L’avvocato: “Lo Stato non può incoraggiare le dipendenze”
“La pubblicità comparsa su un quotidiano piuttosto popolare sulla vendita e consegna a domicilio di ‘cannabis light’ può determinare un incremento del rischio di una dipendenza per molte persone, soprattutto quelle più vulnerabili”. A dirlo e l’avvocato Rita Tuccillo, docente dell’Università degli Studi di Viterbo “La Tuscia”: “Il messaggio che viene inviato con propagande di questo tipo è che la ‘cannabis light’ è legale e che il relativo utilizzo non è deprecabile ma al contrario incoraggiato. Circostanze queste che non possono essere tollerate sia perché le Sezioni Unite della Corte di Cassazione (SS.UU. pen. n. 30475/2019) con una recente sentenza hanno affermato che la commercializzazione di derivati della cannabis come le inflorescenze è illegale e quindi costituisce reato a meno che non siano del tutto privi di efficacia drogante; ma anche perché lo Stato non può incoraggiare l’utilizzo di sostanze o il ricorso a pratiche che possono dare avvio a pericolose dipendenze”. L’avvocato Tuccillo ha fatto eco alle dichiarazioni rilasciate dal questore Pignataro sul paradosso dei divieti relativi alla propaganda pubblicitaria: “Il paradosso è che l’ordinamento giuridico vieta ormai dal 2004 la propaganda pubblicitaria dei prodotti da tabacco (D.Lgs. n. 300/2004), in quanto consapevole dei danni alla salute che essi provocano, vieta altresì la pubblicità dei giochi d’azzardo (D.L. n. 87/2018 conv. L. n. 96/2018) stante la pericolosità insita in questa pratica. Eppure, sembra tollerare la pubblicità del commercio di cannabis light”.

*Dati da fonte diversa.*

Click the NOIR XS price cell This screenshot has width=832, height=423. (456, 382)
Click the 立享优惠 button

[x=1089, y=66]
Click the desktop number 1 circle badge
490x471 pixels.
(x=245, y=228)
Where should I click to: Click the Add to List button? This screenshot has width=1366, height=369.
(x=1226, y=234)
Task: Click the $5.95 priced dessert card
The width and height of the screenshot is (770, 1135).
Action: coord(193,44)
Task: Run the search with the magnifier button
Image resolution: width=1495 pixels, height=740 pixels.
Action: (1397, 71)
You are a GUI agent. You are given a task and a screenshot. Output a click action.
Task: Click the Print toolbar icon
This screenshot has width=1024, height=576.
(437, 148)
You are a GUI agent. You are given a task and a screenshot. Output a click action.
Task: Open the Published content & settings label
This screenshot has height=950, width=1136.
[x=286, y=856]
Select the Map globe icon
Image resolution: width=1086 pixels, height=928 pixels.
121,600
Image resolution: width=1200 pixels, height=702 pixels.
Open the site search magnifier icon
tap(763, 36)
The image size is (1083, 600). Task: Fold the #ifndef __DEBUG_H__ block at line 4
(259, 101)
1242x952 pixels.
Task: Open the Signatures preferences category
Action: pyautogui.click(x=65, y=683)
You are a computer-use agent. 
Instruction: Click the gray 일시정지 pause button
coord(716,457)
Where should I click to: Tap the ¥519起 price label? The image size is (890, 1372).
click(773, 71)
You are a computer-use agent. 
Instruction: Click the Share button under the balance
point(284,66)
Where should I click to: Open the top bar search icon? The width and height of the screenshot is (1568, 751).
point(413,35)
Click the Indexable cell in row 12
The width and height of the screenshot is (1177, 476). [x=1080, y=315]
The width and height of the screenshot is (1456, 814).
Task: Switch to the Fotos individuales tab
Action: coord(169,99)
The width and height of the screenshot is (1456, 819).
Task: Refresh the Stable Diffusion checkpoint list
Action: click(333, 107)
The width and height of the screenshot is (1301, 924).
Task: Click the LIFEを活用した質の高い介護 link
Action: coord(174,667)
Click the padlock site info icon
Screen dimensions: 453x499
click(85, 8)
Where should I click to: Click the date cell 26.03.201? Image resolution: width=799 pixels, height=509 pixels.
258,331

Il tossicologo: “Leggero non vuol dire innocuo”
“Non facciamo semplice tutto questo perché porta a danni irreversibili” è il commento di Daniele Prucher, chimico e tossicologo forense. Il 31 luglio 2018, il Ministero dell’Interno ha fissato il limite dello 0,5% di Thc oltre il quale le infiorescenze sono considerate sostanze stupefacenti, “eppure se l’organismo assorbisse lo 0,5% della sostanza, nel sangue ci sarebbe una concentrazione tale da interdire la guida, per esempio”. Il dott. Prucher mette in guardia da una tendenza a ridimensionare il problema: “Spesso si parla del principio attivo, ma dentro la cannabis vi sono cannabinoidi di cui non si sa nulla, per non parlare dei pesticidi e delle sostanze non regolamentate che sono utilizzate nella coltivazione”. Dalla coltivazione, il rischio si estende anche alla conservazione: “Tutti i materiali vegetali, se non conservati in maniera adatta, formano muffe e, dunque, microtossine pericolose” puntualizza il tossicologo, che ricorda: “leggero non vuol dire innocuo. Uno studio pubblicato da un ente statale in Colorado ha rilevato che, dall’inizio del consumo di cannabis, le diagnosi ospedaliere che riportano come motivazione l’abuso di sostanze stupefacenti sono aumentate di oltre il 500%. Se questo avvenisse in Italia, lo Stato sosterrebbe un costo sociale enorme”.